En
la vida no hay nada seguro. Esta realidad se entiende cuando vamos quemando
etapas. Uno pretende atrapar el tiempo, los recuerdos bonitos, lo soñado y lo
ansiado logrado.
Creemos
que establecer contratos nos deja margen amplio a la seguridad. Pensamos que si
firmamos todo está ya concluido y conseguido pero no es así.
Todo
cambia y a veces, lo único que permanece es lo que se debería ir. Malos
hábitos, despropósitos, falta de voluntades y un sinfín de actitudes
desechables son las que de verdad se resisten a irse.
Nada
tiene el sello de definitivo. Nada lo es. Por eso buscamos tan desesperadamente
la estabilidad, en el trabajo, en el amor, en la convivencia, en las relaciones…
Nos
es urgente saber dónde estamos y qué suelo pisamos.

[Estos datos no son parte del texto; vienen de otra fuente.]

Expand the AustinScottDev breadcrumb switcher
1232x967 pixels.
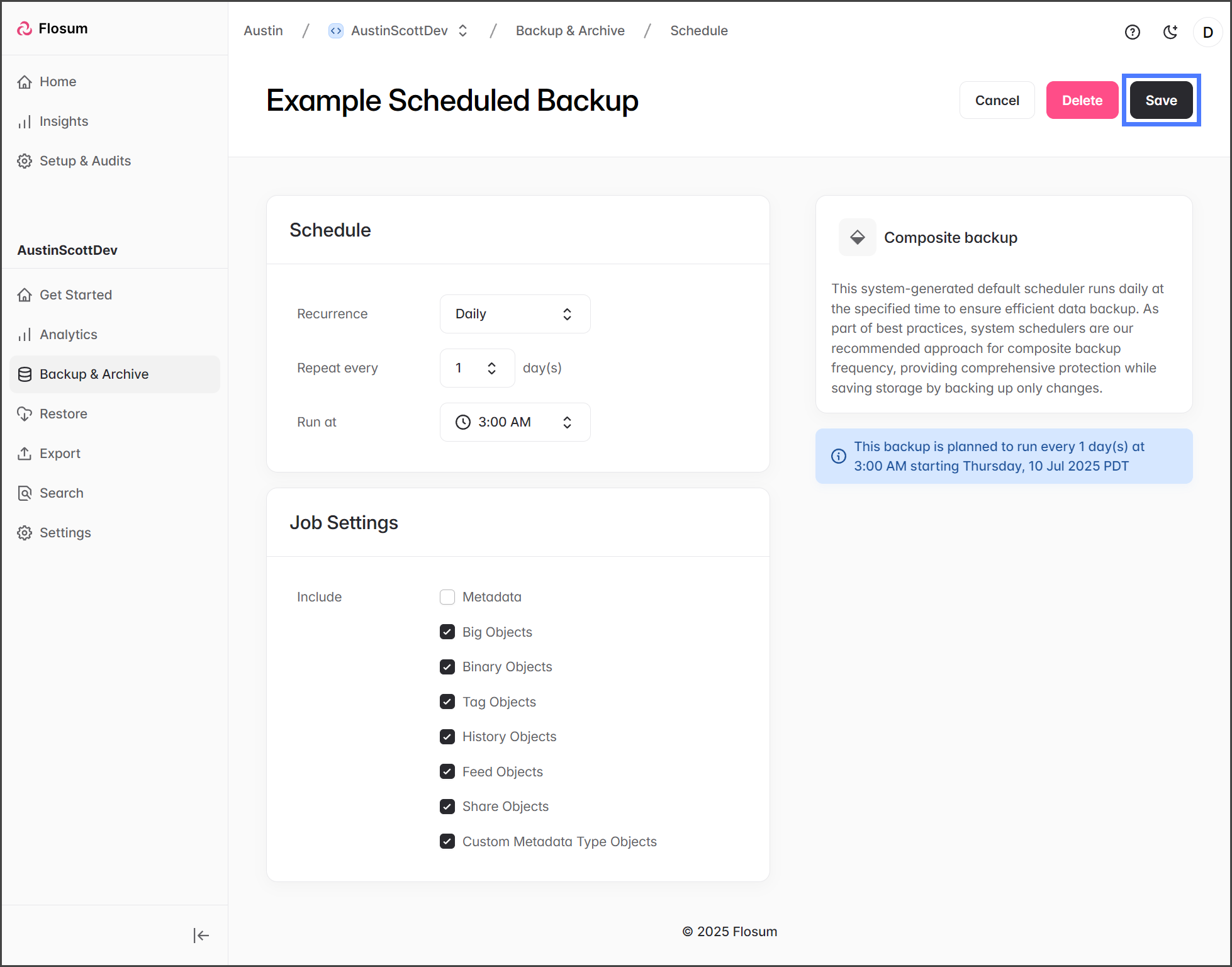click(463, 31)
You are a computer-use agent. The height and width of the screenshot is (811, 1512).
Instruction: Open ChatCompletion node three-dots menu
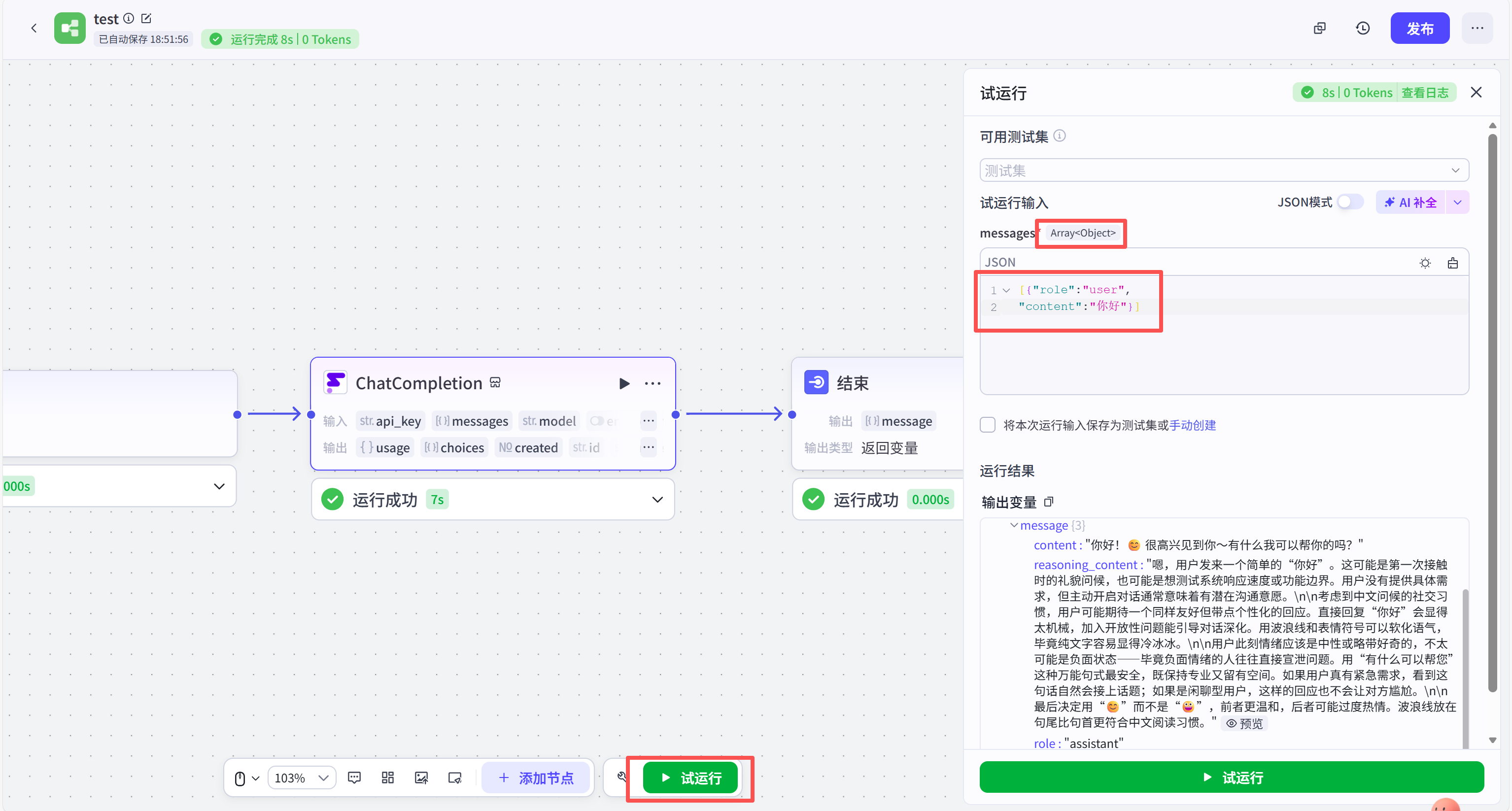pos(652,384)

Tener un referente, ser de
algo, de alguien; tenerlo claro, saber que nos esperan y pensar que nos aman.
Eso sí nos da seguridad, eso es lo que realmente importa, el resto sobra.
Es
fundamental no creer que tenemos todo lo que consideramos nuestro y equivocarnos,
por ello, al pensar que no es necesario cuidarlo.
Se
posea, lo que se posea estamos siempre en un error. No existe la propiedad.
Todo lo tenemos en usufructo hasta el día en el que nos vayamos
definitivamente, todo está alquilado y tiene un precio. Cada acto genera unas
consecuencias y no hay más remedio que recoger las responsabilidades.
El amor, la amistad, las relaciones con
nuestros hijos, el trato diario con los conocidos y los desconocidos…todo está
sometido al necesario equilibrio. No podemos amar mucho unas veces y saltarnos todas
las barreras, otras. No podemos acogernos a la generosidad del afecto de los
demás y en base a su incondicionalidad, comportarnos como nos plazca.
En
la vida todo es un intercambio y el desequilibrio termina siempre mal.